My mistake, I meant running away with Felicity, not Laurel. Although I still stand with the he's supposed to be with Laurel. Never bought the love interest with Felicity for one moment. I suppose they just aren't going to involve Laurel at all, since she's back in Starling city, and they'll use the return of Sara to break up Oliver and Felicity so Felicity can go back to being with Ray. #SoooOverSara


----------



## Droflet (Jul 11, 2015)

Hmmm, yeah Warren, I tend to agree with your assessment. They're really trying too hard with this. We'll see.


----------



## Brian G Turner (Jul 11, 2015)

Ooh - Arrow and Flash? It's got my interest.


----------



## Juliana (Jul 11, 2015)

I'm hoping it'll be fun. And I love Captain Cold's character so bonus!


----------



## BAYLOR (Jul 13, 2015)

Juliana said:


> I'm hoping it'll be fun. And I love Captain Cold's character so bonus!

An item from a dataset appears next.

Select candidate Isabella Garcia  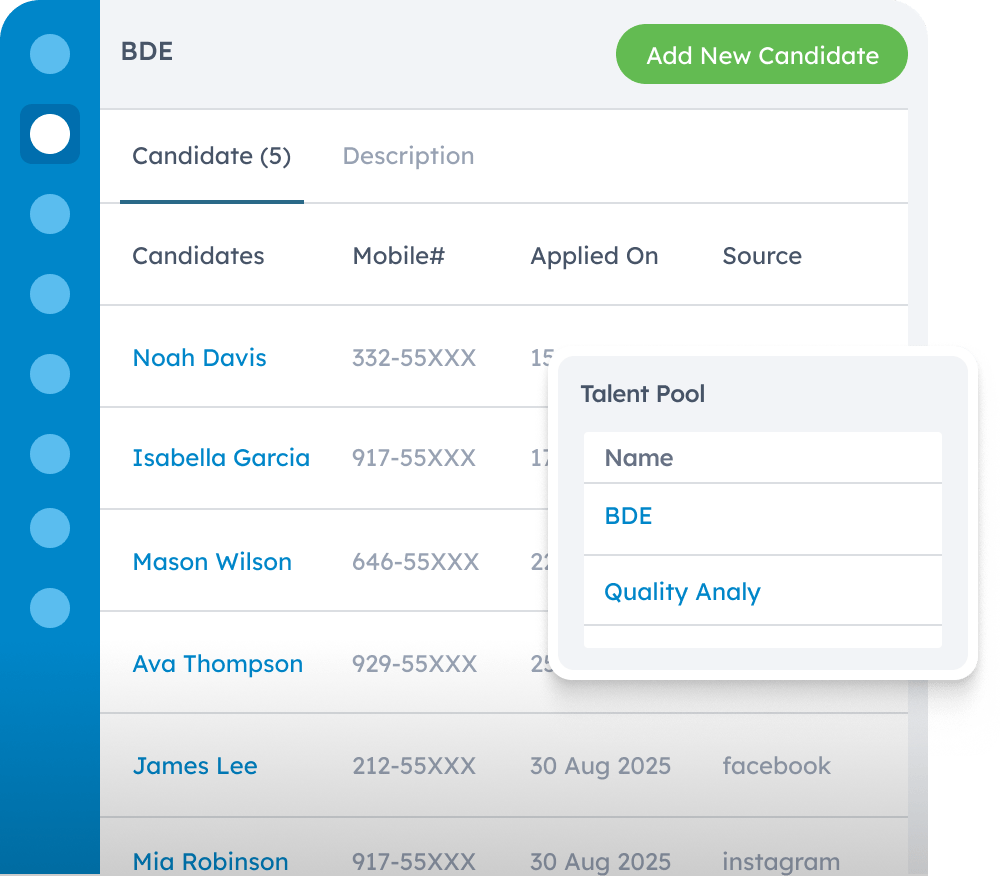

And he's a good guy, sort of.


----------



## WaylanderToo (Jul 18, 2015)

I'm looking forward to this - but as others have alluded to, hope they don't eff it all up


----------



## Twistedlemon (Jul 18, 2015)

I want Golden Booster to make a cameo...


----------



## WaylanderToo (Jan 23, 2016)

well still your fears laydeeez n gentz. I've just watched Legends S1E1 & enjoyed it. Not as light as Flash or as brooding as Arrow it strikes a happy balance and, if done correctly, promises to be a blast. 

IMO E1 had a little too much Hawk girl/man more because the actors are (or at least seem) least comfortable with their roles.


----------



## Bugg (Jan 26, 2016)

I thought the first episode was okay.  I think its big problem is going to be having so many characters competing for screen time, but hopefully that will settle down after a few episodes.  It was fun seeing Wentworth Miller and Dominic Purcell chewing the scenery (again!)


----------



## Juliana (Jan 26, 2016)

Bugg said:


> It was fun seeing Wentworth Miller and Dominic Purcell chewing the scenery (again!)



They're going to be the best bit of the new show.


----------



## Droflet (Jan 26, 2016)

Pretty clunky writing but I guess it's something to watch when I've had a bit to drink. Agree about the Prison Break guys. At least they're having some fun with their characters.


----------



## The Bluestocking (Jan 27, 2016)

It was certainly better than ARROW!

And I love Rory - Oops! Arthur Darvill - as Rip Hunter


----------



## Kylara (Jan 27, 2016)

The prison break guys are the only reason I'm watching it! And is it me or is the Doctor Who Rory actor (whose name, as ever, eludes me) purposefully doing that weird English accent? Or is it no different to usual, just more standouty because of the drawl heavy US accents?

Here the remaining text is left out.